Sony SRS-DZ10 2.1 speaker system review

Sony has always been synonymous with both quality and innovation in the audio market, its latest set of 2.1 speakers certainly scores highly on the design front.

It’s a beautiful looking setup, highlighted by a cylindrical 25W subwoofer finished in an attractive stainless steel design that’s carried over to the twin 6W terminals.

It’s marketed primarily at multimedia users but looks good enough to sit alongside any home cinema setup as well.

The obvious restrictions of 2.1 audio mean its better suited to casual users or those who just want a small improvement over their TV’s built-in speakers. The subwoofer includes an attractive luminous blue light, which can be switched off in dark environments.

There’s also a separate control box with volume and bass, a headphones socket and two line-in ports for audio sources. This is a nice touch, since you can hardwire your main source into one and use the other for an additional device such as an MP3 player.

In terms of quality, something we had high hopes for from the technology giant, we were a little let down. Obvious restrictions of a 2.1 design means you’re not going to get a full sound environment but even taking this into account we were a little disappointed with the frequency separation. Particularly evident at higher volumes or when you jack the bass up, mid-tones tend to get a little lost and sound appears rather convoluted.

This can be improved if you’re in a position to use a separate graphics equaliser or environment presets on the source device to tweak the sound, but the DZ10’s would have benefited from at least a separate treble control or loudness setting built in.

In testing the speakers through a range of different environments, music playback was good, but both movies and games were a little below par, mainly because of the issues highlighted above.

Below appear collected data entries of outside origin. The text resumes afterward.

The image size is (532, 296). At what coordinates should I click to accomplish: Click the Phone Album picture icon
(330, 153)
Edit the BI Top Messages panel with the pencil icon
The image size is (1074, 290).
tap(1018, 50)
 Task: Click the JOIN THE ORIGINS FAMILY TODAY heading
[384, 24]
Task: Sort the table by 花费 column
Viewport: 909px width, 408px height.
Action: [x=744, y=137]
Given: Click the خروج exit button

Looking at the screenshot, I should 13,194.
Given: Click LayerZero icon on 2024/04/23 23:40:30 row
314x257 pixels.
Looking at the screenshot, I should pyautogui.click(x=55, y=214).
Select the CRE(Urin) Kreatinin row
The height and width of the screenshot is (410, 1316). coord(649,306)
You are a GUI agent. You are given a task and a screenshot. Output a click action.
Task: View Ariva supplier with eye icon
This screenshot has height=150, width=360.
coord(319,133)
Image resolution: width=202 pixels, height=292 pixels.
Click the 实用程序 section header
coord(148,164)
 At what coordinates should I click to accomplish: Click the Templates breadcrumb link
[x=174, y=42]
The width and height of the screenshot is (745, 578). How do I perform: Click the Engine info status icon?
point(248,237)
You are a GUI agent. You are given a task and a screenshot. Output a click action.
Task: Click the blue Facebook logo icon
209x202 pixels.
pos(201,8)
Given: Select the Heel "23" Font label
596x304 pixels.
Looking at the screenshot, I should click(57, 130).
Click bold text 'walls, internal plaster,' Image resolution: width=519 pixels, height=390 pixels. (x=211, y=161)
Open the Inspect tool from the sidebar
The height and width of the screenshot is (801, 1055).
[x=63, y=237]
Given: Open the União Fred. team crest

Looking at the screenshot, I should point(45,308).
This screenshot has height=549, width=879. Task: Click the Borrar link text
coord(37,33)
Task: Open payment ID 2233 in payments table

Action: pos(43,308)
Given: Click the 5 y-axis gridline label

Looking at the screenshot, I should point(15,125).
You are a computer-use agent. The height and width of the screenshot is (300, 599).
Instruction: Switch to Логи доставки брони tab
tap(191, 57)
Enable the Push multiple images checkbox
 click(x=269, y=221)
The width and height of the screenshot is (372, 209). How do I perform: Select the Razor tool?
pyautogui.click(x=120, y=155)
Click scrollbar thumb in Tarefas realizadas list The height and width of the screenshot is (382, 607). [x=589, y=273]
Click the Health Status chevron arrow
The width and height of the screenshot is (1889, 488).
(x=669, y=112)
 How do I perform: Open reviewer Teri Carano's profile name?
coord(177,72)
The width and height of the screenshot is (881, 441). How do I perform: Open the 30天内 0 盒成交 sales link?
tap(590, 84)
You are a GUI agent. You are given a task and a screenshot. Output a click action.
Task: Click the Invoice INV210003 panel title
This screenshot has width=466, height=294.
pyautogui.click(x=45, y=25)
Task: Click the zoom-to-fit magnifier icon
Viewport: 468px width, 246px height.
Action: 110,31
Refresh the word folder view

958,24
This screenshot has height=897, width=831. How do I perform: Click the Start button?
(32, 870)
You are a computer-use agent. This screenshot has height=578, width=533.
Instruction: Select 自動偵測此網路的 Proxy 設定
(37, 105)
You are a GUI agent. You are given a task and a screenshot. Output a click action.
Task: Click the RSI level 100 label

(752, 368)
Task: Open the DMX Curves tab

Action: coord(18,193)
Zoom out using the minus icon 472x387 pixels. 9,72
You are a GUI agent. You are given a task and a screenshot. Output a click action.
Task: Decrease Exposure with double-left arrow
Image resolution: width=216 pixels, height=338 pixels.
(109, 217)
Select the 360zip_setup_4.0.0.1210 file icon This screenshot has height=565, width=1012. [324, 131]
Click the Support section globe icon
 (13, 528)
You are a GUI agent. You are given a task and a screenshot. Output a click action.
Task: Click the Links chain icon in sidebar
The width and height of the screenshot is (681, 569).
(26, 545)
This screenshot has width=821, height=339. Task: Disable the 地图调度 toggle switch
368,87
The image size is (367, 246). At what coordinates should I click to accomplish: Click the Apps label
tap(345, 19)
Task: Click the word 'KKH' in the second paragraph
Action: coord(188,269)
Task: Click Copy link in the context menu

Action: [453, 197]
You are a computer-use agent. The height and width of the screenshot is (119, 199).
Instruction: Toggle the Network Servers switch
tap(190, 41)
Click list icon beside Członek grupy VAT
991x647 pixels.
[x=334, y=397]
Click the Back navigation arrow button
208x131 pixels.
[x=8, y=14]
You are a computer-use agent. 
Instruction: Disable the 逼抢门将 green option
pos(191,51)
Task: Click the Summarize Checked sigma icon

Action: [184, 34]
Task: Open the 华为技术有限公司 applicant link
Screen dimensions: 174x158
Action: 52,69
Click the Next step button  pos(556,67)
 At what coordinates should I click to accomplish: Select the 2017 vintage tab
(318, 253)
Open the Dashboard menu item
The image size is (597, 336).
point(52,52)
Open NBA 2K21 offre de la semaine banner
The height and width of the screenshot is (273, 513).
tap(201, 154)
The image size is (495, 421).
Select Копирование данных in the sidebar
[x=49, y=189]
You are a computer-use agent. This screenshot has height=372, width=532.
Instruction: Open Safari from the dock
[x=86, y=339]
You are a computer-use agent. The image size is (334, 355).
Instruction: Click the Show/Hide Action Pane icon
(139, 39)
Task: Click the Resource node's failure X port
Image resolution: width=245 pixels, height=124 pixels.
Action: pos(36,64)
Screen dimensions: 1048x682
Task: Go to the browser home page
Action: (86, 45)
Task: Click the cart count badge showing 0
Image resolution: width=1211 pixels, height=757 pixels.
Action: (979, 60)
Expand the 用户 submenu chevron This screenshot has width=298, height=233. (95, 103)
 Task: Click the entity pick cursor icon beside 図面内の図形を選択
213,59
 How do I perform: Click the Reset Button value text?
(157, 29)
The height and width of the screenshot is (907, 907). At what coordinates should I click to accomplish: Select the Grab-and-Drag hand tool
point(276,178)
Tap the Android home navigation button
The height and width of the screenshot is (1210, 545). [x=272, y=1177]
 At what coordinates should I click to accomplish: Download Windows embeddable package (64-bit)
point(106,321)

Casual users will undoubtedly be content enough and the excellent styling carries a certain impact by itself, but audio aficionados will be aware that there are other 2.1 solutions available at a similar price that offer better overall sound. If you’re looking to beef up your home computer or say a secondary television in relatively compact surroundings you won’t notice the drawbacks of the speakers as much, but those who place quality at a premium and aren’t swayed by the styling may find better solutions elsewhere.

Verdict

We liked the DZ10’s but must admit to being seduced somewhat by the svelte lines and shiny silver exterior.

If you’re able to adjust the audio through a separate equalizer on the source device you can improve things quite a bit, but those who appreciate the nuances of a well balanced audio system may be disappointed.